I have a little secret. I don’t usually decorate for Valentine’s Day. I have actually had a little box of decorations out in my shed, but I never take them out. My husband and I have never really done much for Valentine’s Day. We prefer to surprise each other throughout the year instead.
However, now that my son is in school, it is really fun he gets to pass out Valentine cards to all his classmates. I thought, even if we don’t do much as a couple, I would like to have a few little decorations up around the house and maybe start some special traditions with the kids. I finally worked on my first Valentine craft this weekend.

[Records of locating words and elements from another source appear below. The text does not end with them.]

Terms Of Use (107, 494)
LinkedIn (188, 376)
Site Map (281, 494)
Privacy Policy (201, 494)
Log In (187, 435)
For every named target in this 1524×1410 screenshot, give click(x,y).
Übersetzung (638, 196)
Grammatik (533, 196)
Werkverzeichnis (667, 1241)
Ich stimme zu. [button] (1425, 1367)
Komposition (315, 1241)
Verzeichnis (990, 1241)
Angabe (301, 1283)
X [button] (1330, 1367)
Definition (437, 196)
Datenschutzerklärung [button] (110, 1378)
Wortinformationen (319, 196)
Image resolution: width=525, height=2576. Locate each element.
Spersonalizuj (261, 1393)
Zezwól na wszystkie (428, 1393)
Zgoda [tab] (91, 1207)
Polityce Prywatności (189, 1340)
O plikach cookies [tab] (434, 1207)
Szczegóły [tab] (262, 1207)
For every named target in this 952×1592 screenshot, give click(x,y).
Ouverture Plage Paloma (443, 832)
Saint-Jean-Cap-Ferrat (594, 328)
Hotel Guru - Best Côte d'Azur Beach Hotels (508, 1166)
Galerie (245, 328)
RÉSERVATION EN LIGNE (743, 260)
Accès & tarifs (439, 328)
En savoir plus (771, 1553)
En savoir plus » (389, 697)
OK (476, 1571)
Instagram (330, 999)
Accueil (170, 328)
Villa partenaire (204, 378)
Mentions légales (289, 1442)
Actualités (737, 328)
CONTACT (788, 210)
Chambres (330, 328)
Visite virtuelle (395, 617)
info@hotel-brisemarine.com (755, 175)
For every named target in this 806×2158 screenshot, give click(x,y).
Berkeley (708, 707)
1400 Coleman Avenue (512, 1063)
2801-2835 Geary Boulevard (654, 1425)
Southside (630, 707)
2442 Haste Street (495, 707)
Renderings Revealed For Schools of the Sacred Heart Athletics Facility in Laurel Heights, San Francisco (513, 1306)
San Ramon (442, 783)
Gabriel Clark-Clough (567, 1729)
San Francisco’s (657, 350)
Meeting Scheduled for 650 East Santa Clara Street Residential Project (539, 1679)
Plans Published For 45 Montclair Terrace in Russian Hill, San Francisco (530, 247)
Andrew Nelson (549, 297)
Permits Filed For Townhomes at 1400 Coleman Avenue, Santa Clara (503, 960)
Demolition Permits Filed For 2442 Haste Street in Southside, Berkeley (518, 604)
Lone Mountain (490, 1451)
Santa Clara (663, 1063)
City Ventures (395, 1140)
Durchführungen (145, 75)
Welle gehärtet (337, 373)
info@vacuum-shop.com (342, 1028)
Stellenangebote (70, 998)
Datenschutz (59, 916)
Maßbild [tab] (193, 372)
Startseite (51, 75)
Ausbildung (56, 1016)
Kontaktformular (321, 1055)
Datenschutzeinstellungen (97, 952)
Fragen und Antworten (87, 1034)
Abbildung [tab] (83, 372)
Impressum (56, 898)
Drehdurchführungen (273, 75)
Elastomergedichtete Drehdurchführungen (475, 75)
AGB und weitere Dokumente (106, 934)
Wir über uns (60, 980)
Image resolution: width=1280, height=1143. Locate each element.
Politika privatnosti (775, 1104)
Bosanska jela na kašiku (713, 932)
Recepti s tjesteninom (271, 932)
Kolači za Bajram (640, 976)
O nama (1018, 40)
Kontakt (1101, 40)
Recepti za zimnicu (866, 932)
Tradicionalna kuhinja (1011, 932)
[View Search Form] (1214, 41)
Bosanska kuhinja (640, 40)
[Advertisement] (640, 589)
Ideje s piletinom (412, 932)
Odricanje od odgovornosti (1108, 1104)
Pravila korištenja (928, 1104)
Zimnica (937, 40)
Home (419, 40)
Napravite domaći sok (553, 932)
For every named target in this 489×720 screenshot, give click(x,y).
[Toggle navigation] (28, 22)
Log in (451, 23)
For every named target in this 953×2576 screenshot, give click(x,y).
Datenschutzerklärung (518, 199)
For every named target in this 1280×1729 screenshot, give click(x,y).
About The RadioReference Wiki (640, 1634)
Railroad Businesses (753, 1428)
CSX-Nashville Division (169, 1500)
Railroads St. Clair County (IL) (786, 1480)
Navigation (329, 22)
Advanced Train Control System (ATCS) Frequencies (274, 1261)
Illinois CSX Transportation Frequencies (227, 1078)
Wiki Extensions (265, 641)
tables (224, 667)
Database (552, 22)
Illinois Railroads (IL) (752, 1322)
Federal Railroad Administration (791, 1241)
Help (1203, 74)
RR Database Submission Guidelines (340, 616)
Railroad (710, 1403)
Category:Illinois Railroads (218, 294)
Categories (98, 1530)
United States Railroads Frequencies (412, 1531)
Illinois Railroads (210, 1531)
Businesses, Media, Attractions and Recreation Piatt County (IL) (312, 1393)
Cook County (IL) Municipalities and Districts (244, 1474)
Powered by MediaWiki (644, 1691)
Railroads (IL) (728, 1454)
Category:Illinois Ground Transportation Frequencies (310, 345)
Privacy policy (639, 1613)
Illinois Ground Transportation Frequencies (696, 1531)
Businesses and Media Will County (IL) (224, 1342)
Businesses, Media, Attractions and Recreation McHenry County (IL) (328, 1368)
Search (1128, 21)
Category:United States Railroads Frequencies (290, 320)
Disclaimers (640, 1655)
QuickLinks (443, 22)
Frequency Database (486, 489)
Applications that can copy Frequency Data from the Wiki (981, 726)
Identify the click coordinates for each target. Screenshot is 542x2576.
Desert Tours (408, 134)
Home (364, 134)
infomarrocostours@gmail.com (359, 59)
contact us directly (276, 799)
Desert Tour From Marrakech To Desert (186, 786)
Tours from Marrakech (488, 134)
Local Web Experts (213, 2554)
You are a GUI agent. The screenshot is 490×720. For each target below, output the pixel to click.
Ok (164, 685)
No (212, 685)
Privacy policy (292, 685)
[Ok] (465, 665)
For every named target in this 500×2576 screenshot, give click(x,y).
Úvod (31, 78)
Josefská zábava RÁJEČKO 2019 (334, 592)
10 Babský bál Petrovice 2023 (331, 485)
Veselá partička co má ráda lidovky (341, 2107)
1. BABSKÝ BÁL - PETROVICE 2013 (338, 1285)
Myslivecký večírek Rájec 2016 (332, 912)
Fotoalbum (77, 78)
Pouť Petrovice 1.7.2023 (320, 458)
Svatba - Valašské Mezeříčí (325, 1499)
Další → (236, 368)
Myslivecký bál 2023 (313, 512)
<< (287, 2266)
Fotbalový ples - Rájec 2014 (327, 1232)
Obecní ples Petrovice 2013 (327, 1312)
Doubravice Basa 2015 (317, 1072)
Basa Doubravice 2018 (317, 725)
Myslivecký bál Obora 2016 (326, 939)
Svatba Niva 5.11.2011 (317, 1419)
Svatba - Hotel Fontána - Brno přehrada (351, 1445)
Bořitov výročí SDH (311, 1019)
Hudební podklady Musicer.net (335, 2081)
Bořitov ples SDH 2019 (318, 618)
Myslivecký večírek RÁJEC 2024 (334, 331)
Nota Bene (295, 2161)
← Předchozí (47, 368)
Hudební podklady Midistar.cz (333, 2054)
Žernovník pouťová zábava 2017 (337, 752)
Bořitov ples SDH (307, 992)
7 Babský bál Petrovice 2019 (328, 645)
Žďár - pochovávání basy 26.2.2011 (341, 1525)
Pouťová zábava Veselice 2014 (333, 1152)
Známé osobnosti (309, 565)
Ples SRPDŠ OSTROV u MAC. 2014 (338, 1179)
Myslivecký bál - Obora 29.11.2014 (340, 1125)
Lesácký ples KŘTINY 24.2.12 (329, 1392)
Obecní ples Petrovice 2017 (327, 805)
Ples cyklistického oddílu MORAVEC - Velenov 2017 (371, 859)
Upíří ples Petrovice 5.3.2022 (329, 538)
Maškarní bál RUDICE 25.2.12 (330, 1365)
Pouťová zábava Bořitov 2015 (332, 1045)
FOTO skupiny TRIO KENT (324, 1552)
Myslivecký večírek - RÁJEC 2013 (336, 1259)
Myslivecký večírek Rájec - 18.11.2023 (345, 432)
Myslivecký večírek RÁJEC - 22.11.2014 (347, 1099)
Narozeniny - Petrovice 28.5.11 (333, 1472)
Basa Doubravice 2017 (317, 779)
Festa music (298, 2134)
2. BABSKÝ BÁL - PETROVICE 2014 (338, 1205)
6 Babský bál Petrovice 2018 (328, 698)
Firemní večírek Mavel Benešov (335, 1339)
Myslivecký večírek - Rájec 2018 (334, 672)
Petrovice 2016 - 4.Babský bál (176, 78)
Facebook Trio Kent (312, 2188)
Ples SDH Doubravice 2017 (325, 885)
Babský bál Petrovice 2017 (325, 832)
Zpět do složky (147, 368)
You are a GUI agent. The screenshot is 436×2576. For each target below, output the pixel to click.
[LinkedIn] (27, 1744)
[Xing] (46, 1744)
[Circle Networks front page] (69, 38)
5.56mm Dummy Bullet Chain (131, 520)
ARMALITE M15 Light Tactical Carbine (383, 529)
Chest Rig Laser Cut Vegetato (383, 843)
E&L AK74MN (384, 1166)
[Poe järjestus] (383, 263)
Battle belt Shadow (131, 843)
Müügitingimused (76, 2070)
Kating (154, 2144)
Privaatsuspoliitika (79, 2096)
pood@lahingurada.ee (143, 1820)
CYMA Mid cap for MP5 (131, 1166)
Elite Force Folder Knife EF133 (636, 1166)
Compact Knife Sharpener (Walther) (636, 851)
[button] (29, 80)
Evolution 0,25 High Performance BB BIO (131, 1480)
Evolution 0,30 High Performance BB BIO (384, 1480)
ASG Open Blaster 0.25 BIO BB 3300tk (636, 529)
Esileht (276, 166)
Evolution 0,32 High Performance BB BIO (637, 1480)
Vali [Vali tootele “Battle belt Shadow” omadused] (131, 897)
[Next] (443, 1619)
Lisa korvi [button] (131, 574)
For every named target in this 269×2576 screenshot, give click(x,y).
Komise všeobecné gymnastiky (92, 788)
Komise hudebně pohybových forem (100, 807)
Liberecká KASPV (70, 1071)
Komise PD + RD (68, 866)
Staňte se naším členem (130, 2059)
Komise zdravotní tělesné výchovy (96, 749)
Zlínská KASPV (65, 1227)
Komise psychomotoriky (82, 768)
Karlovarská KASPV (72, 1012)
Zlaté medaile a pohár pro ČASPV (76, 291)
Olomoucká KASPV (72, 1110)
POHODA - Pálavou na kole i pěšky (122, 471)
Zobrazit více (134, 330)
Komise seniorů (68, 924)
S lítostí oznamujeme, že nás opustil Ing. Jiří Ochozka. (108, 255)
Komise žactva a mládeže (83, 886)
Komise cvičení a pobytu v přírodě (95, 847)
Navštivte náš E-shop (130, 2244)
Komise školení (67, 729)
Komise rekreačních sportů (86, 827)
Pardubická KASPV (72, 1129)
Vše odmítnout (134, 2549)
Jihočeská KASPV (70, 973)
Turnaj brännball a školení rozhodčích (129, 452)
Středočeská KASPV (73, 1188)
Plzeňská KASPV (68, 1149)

Do you decorate for Valentine’s Day?
Since I am starting at square one for decorations, I decided to create a wreath. I actually scoured the sales after Christmas to find pink ornaments. I have had this wreath idea for months! The great thing was these ornaments were super cheap at 70 – 90% off! I purchased all of them from Target, Walmart and Big Lots.
How to Make an Ornament Wreath
Supplies needed: (contains affiliate links)
- Ornaments (get about twice as many as you think you will need)
- Wire wreath frame
- Floral wire
- Wire snips or sharp scissors
- Glue gun (not shown)
- Optional embellishments
- Ribbon for hanging (not shown)
- Helpful, but not necessary – pliers for wrapping wire
Step one: Gather your supplies. I used a heart wire wreath form I found at Jo Ann’s. They are only $4.99 and with a coupon are not too expensive. You will want to dump out your ornaments from the smaller containers into a larger bowl or tray to make this whole process go faster.
Step two: You will cut a length of wire about 3 1/2″ – 4″. (I just eyeballed it). I used 26 gauge floral wire. You could also use jewelry wire, but this is what I had on hand.
Note: the smaller the gauge of wire, the heavier, thicker and less flexible the wire will be. If you want to be able to twist the wire with your hands and not pliers, I would suggest a 26 or 28 gauge wire.
Step three: Wrap the two ends of the wire around your metal wreath form. Pliers can be helpful to loop the wire tightly, but are not necessary.
Lastly, fill in with the smaller ornaments. When I got down to the smaller ornaments I used two ornaments per wire to speed up the process of attaching them. Do not attach all the smallest ornaments to the wreath yet. Save some of them to use to fill in the next steps.
Step five: Use hot glue to attach the ornaments together. This prevents the ornaments from sliding around the wreath form and provides some stability for the delicate glass ornaments. Just place a dab of hot glue in between the ornaments and press them together.
You don’t have to glue every single ornament together. Just work in clusters and glue one cluster to the one next to it.
Step six: Use the smaller ornaments you saved from step four to fill in any gaps. No need to wire these ornaments, simply hot glue them to the other ornaments already on the wreath.
Step seven (optional): Add any additional embellishments with your hot glue gun. I found some pretty, sparkly butterflies I wanted to add. I could no longer use the clips on the back because the ornaments were in the way of the wire wreath frame. I simply snipped the clips off with my wire snips and attached the butterflies with hot glue.
Step eight: Attach a ribbon or hook to the back of your wreath form and hang!